WHAT NEEDS TO BE DONE:
Nothing beyond the line containing "En uppsättning av" is to be printed; print exactly each line from the start of the records below through that line, leaving out pictures.

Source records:
=== Section Start ===
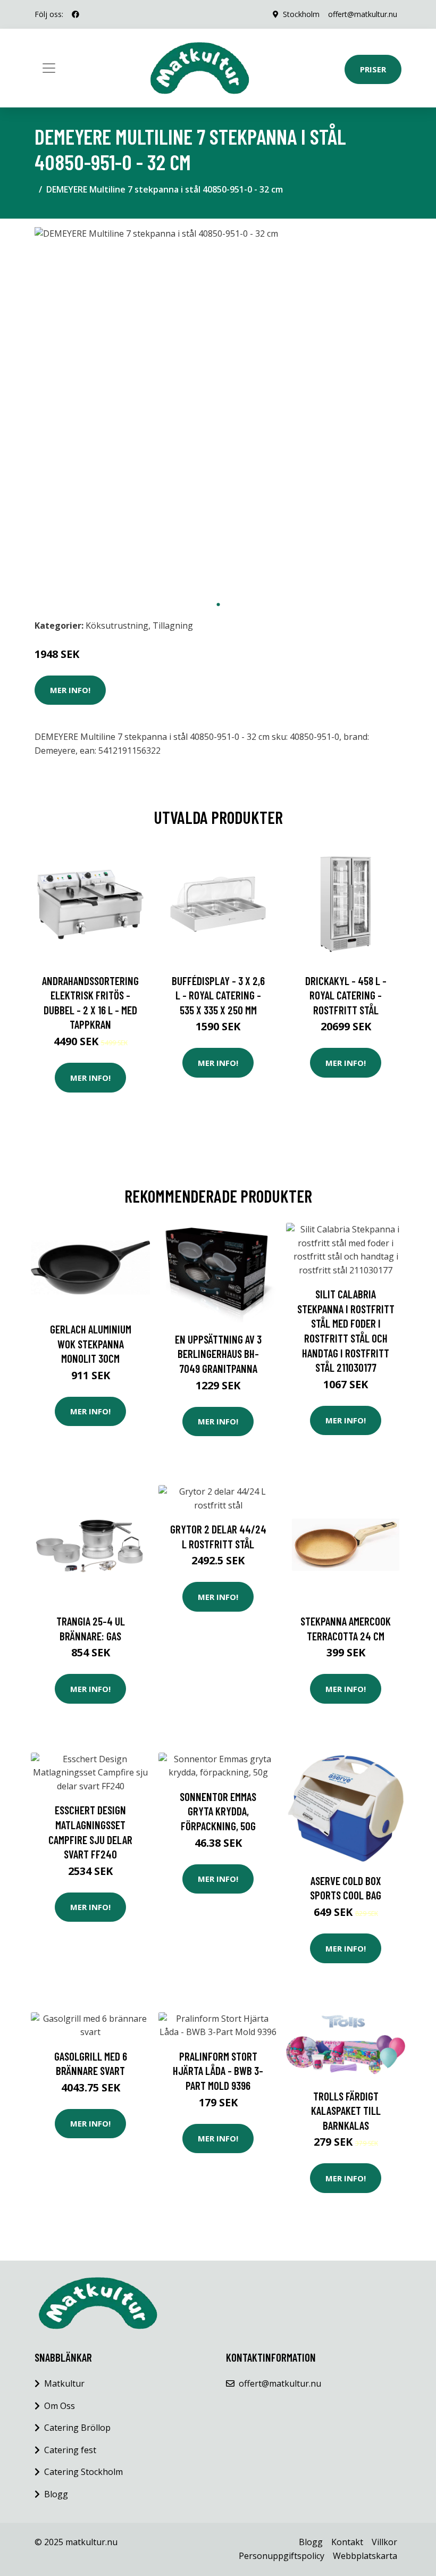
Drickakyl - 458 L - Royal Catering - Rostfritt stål (346, 995)
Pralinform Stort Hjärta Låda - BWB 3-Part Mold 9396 (218, 2070)
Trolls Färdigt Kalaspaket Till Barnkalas (346, 2110)
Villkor (384, 2542)
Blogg (56, 2494)
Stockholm (301, 14)
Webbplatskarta (365, 2556)
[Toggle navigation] (49, 68)
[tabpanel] (218, 410)
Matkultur (64, 2383)
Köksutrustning (117, 625)
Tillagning (173, 625)
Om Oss (59, 2406)
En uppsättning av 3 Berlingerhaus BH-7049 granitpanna (218, 1353)
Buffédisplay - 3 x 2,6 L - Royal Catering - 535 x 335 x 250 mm (218, 995)
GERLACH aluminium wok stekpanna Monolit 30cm (90, 1343)
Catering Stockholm (83, 2472)
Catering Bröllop (77, 2427)
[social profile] (75, 14)
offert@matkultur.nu (362, 14)
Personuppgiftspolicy (281, 2556)
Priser (373, 69)
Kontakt (347, 2542)
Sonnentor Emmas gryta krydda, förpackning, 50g (218, 1811)
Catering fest (70, 2450)
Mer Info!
=== Section End ===
PROBLEM SOLUTION:
Drickakyl - 458 L - Royal Catering - Rostfritt stål (346, 995)
Pralinform Stort Hjärta Låda - BWB 3-Part Mold 9396 (218, 2070)
Trolls Färdigt Kalaspaket Till Barnkalas (346, 2110)
Villkor (384, 2542)
Blogg (56, 2494)
Stockholm (301, 14)
Webbplatskarta (365, 2556)
[Toggle navigation] (49, 68)
[tabpanel] (218, 410)
Matkultur (64, 2383)
Köksutrustning (117, 625)
Tillagning (173, 625)
Om Oss (59, 2406)
En uppsättning av 3 Berlingerhaus BH-7049 granitpanna (218, 1353)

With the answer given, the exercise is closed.